Data under study Block Start

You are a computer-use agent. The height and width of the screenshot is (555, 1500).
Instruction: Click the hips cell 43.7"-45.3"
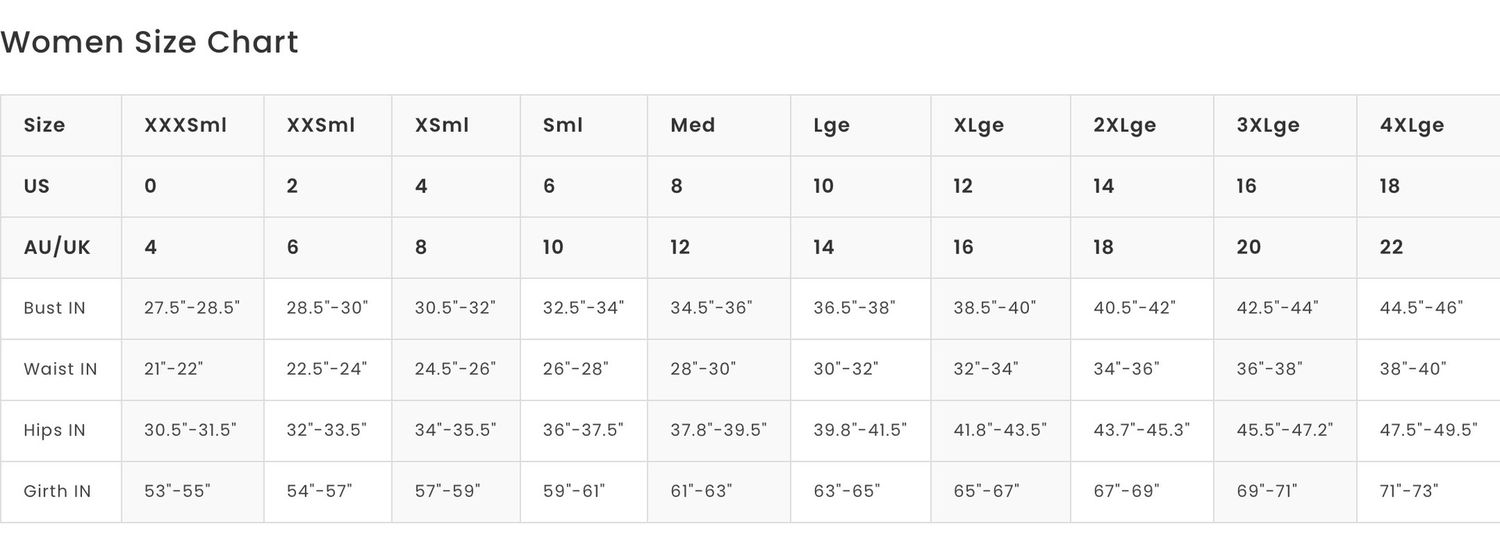coord(1142,430)
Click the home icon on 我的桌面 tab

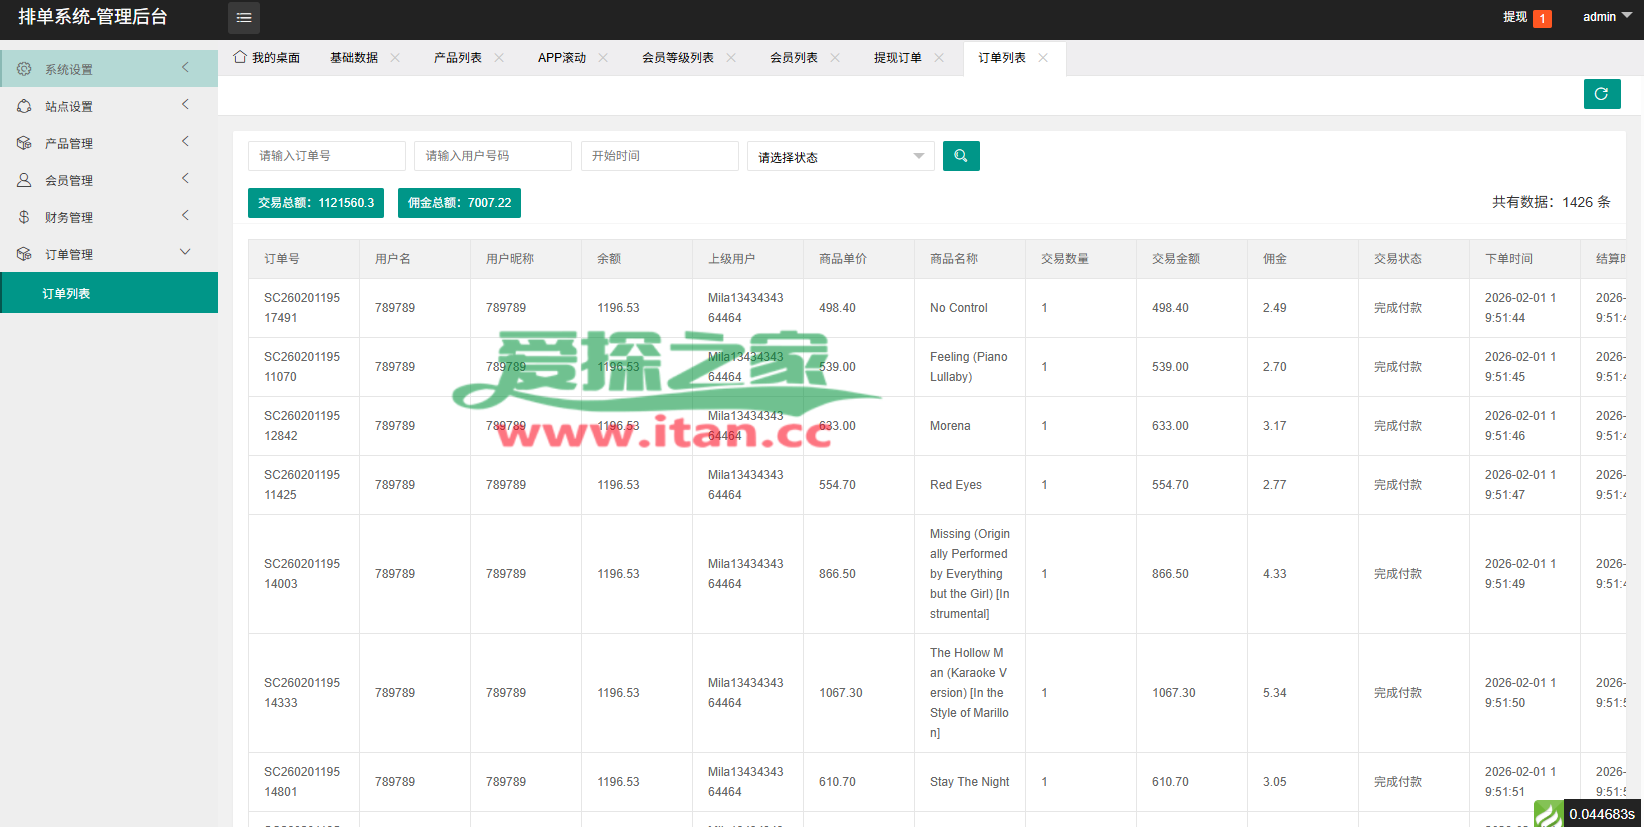tap(240, 58)
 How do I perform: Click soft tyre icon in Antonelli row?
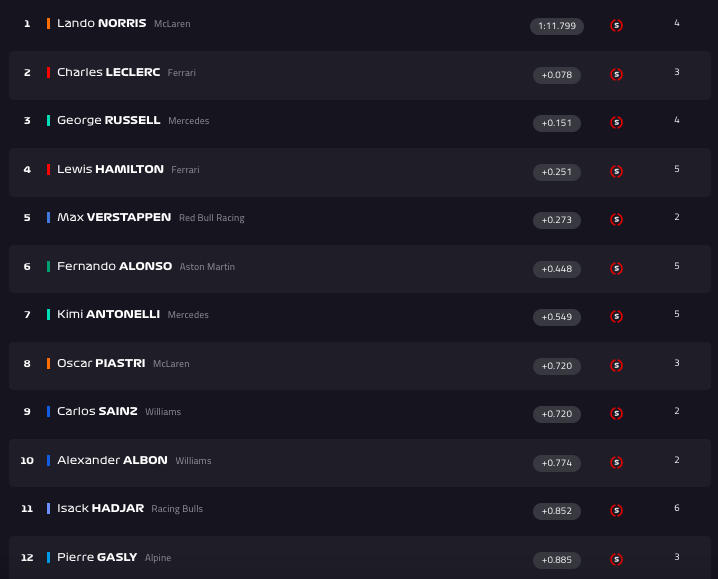pyautogui.click(x=616, y=317)
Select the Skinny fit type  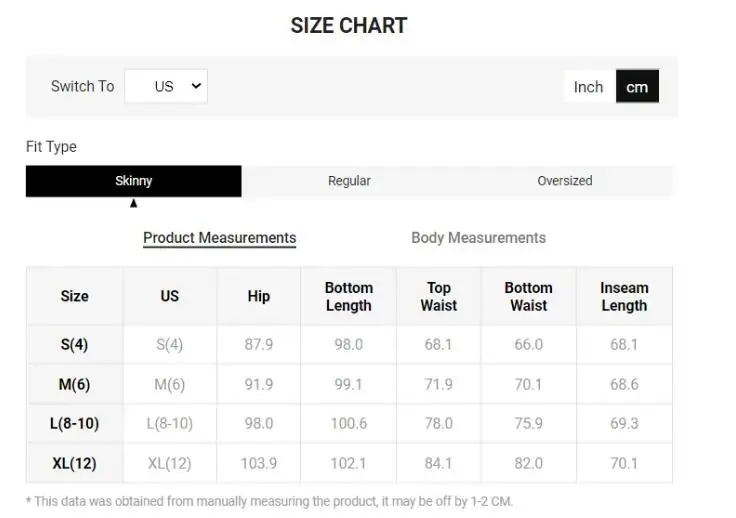click(134, 181)
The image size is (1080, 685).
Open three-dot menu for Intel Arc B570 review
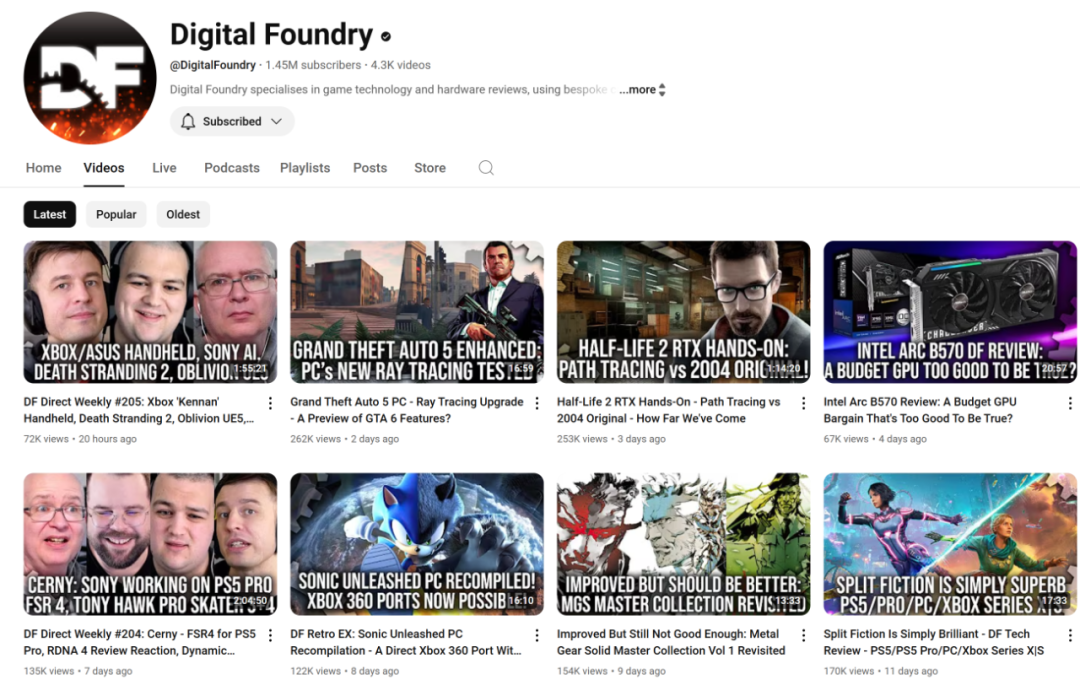click(1070, 403)
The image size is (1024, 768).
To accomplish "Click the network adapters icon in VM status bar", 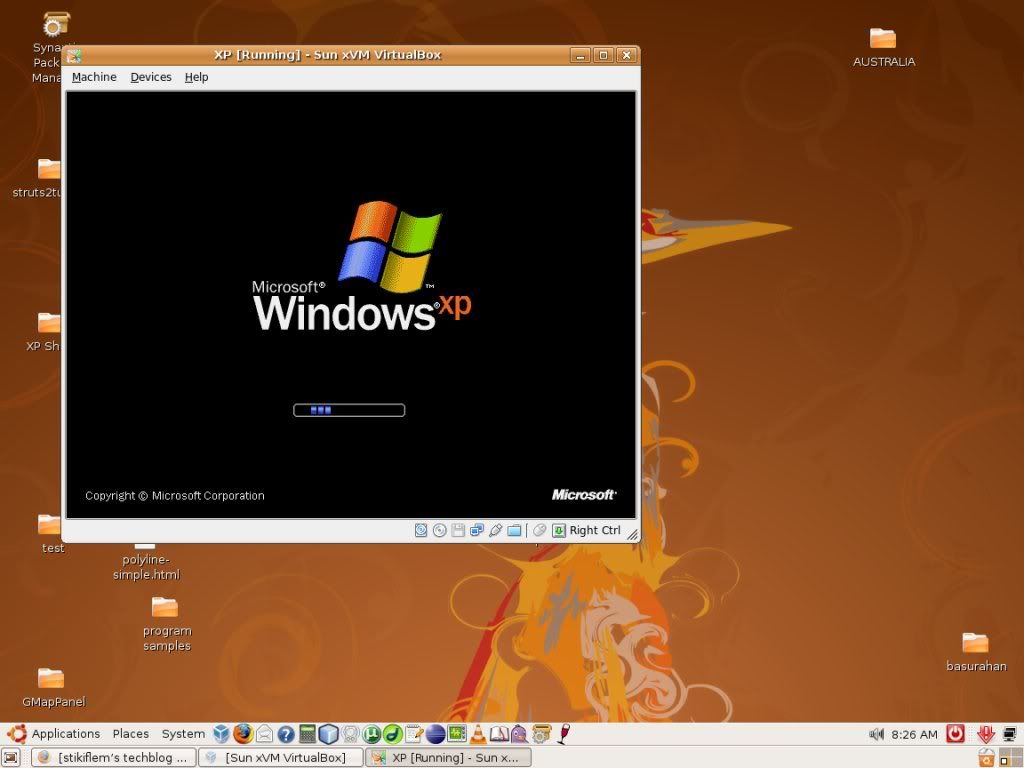I will [477, 530].
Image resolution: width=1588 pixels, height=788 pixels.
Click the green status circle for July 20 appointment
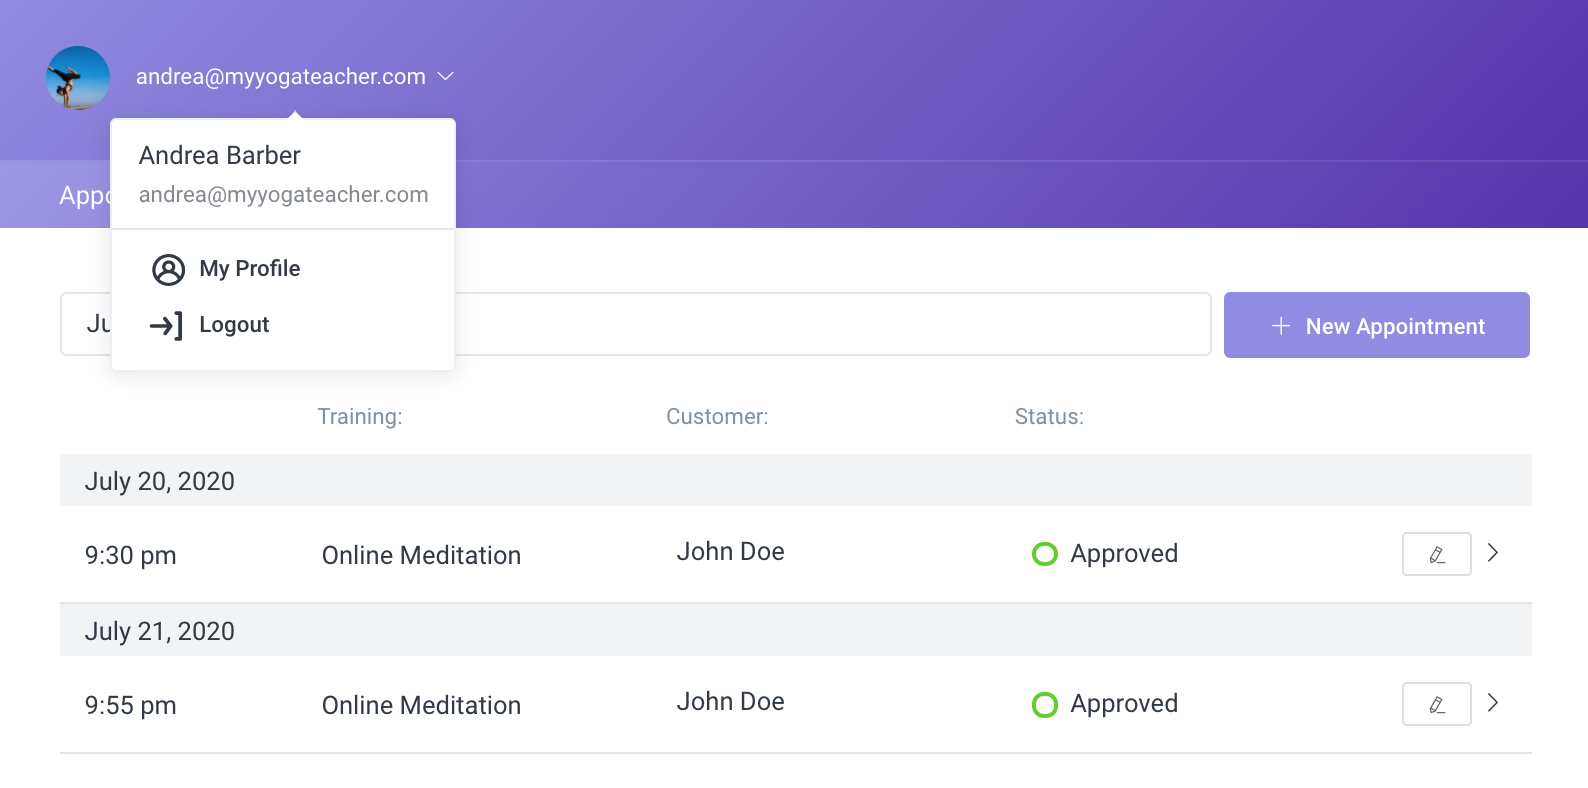click(1045, 553)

Data under study Block End

__Task item__. When you reach the line with "Click the green" in the entries above, start copying, and go on word for word to the last line; skip any picture.

__Answer to this task__.
Click the green status circle for July 20 appointment
click(1045, 553)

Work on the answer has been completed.